# WORK REQUEST
Using the data beneath, show every line that includes the word "computer".

# DATASET
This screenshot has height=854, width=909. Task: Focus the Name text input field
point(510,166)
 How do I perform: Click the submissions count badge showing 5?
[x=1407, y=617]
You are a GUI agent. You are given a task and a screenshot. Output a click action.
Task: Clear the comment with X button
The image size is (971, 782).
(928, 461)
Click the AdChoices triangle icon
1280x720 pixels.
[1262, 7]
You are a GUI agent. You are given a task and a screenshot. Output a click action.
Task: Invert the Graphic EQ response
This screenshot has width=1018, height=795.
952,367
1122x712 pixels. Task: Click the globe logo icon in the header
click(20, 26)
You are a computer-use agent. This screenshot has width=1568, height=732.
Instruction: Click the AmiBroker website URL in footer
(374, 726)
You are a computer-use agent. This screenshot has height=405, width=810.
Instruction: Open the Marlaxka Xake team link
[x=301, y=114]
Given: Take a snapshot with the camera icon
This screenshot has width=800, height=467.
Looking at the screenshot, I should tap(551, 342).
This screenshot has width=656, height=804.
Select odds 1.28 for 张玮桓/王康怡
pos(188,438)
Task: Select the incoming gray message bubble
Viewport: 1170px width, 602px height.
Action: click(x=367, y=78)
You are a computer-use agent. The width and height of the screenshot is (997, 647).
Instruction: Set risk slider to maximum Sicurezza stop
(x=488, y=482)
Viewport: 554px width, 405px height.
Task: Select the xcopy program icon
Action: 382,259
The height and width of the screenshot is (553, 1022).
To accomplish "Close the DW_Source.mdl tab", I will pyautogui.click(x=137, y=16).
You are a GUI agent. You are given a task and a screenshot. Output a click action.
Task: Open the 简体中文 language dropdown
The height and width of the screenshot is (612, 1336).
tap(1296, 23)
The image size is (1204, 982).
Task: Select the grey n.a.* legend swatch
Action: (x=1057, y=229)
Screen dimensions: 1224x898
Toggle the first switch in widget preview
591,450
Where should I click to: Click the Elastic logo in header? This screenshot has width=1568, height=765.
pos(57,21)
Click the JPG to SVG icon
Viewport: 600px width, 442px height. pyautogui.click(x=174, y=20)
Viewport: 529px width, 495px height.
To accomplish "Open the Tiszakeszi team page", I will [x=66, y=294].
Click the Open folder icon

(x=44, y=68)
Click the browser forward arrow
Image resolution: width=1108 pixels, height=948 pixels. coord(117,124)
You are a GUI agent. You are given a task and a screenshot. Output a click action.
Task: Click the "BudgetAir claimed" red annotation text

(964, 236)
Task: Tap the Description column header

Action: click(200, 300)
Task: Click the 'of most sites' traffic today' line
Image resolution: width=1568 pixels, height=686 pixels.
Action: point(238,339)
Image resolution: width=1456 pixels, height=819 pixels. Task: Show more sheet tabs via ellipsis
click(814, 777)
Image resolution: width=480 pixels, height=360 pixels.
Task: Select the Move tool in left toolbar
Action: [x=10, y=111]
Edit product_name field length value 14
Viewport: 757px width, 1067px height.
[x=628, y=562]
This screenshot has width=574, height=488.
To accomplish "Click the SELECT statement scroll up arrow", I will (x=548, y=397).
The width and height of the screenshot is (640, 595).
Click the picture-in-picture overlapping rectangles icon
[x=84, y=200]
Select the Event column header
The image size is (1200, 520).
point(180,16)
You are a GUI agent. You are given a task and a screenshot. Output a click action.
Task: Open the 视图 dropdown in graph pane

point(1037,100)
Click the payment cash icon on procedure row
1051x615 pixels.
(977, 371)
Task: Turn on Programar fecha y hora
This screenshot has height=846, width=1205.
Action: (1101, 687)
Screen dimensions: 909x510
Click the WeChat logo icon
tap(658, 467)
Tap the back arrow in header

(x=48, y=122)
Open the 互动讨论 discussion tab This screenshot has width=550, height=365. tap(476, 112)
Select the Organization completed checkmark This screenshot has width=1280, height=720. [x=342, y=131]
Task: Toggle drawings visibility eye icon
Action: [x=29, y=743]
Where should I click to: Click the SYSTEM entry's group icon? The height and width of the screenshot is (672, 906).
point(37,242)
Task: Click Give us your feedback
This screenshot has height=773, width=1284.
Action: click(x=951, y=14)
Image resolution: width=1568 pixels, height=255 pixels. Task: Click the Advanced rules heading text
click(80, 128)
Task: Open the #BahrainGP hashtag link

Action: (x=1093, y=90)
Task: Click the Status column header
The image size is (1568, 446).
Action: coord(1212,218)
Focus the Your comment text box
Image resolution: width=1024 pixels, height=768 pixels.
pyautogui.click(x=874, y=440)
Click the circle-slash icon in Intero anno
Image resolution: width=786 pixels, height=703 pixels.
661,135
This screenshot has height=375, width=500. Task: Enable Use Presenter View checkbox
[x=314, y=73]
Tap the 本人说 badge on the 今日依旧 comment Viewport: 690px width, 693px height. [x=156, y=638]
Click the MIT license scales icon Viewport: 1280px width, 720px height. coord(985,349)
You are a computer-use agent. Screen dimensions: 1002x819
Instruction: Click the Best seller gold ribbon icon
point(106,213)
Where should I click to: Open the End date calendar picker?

# ANSWER SECTION
You are a computer-use agent. This screenshot has width=1568, height=732.
You are a computer-use agent. This screenshot has height=405, width=810.
You are a computer-use agent. The width and height of the screenshot is (997, 647).
You are a computer-use agent. Screen dimensions: 1002x819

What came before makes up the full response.